Pour Ben-Simon, malgré certains mérites, le document met en avant des éléments folkloriques ou ésotériques de la culture juive orientale, ceux-là mêmes qui ont déclenché la polémique. « La culture orientale dont parle Biton n’a rien à voir avec celle dans laquelle j’ai été élevé au Maroc », dit-il. « Plutôt que de mettre l’accent sur trois détenteurs du prix Nobel issus de la communauté juive marocaine, il insiste sur des pratiques culturelles qui ont disparu depuis des siècles. »
Yigal Bin-Nun, docteur en histoire spécialiste du judaïsme marocain, de la relation secrète entre Israël et le royaume du Maroc, et de l’historiographie biblique, est également opposé au rapport Biton.
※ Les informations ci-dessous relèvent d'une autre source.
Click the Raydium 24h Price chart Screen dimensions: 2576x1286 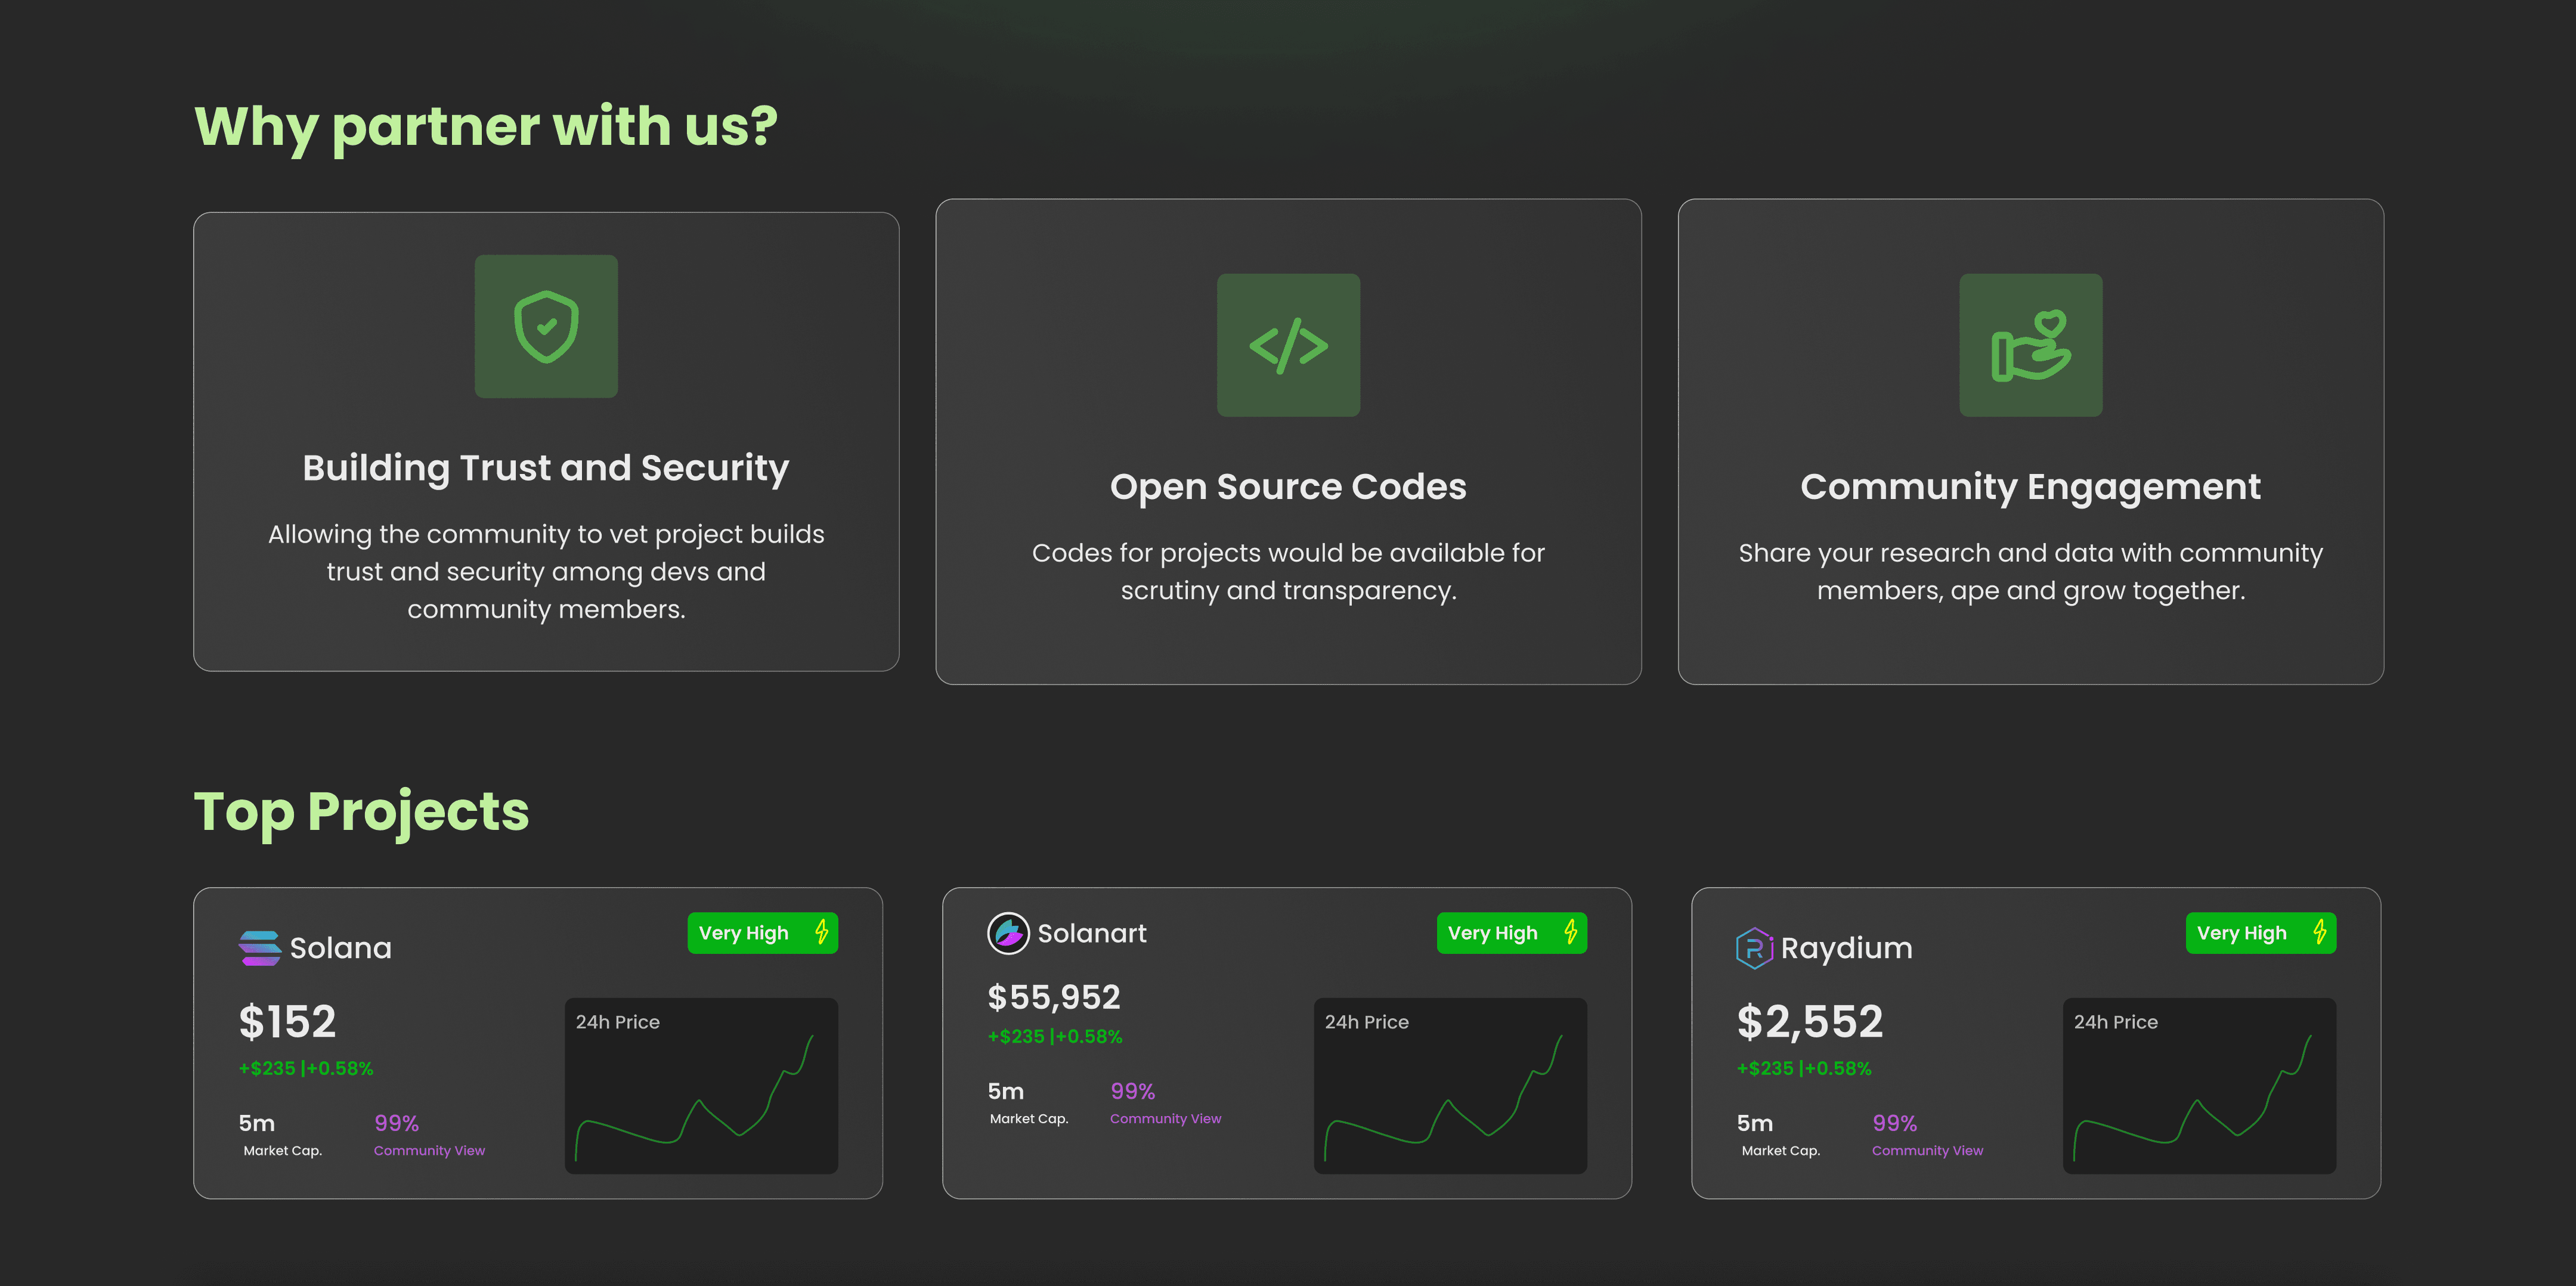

Pour lui, « l’idée même d’étudier des ouvrages selon l’origine ethnique de l’écrivain est raciste ». Bin-Nun ne nie pourtant pas la discrimination dont souffrent les juifs orientaux. Il rappelle qu’avant l’émigration des juifs marocains vers Israël, le jeune Etat avait envoyé un émissaire secret pour superviser l’aliya de ces derniers. Voyant le bon niveau intellectuel d’une partie de la population juive du pays, il aurait développé un complexe d’infériorité et décrit la communauté locale comme « obscurantiste, primitive et sale ». Le but de cette manœuvre était également de justifier la venue d’autant de juifs marocains en Israël. Lorsqu’on lui demande son avis sur la vision qu’Orsher a de la culture mizrahi Bin-Nun répond : « Le racisme n’a pas de frontières. Les pires attaques contre les juifs marocains sont d’ailleurs venues d’Israéliens d’origine tunisienne
ou irakienne. ».
Erez Biton a refusé de réagir aux propos de Ben-Simon et Bin-Nun. Il se dit en revanche déçu de la nature du débat en Israël, et affirme le besoin de donner une plus grande légitimité à la culture orientale. « Le fait est que vous trouverez peu de jeunes juifs séfarades israéliens fiers de leurs origines. En France, par exemple, ce sentiment est inexistant auprès des nombreux juifs originaires du Maghreb. Là-bas, un nom comme Biton n’a pas de connotations négatives. Ici, c’est encore le cas ». Mais il reste optimiste : « Nos propositions visant à renforcer l’étude de la culture juive séfarade à l’école permettront aussi aux jeunes ashkénazes de découvrir cette facette de l’histoire juive. Cette connaissance mutuelle permettra de mettre fin aux préjugés et à l’antagonisme actuel », espère-t-il.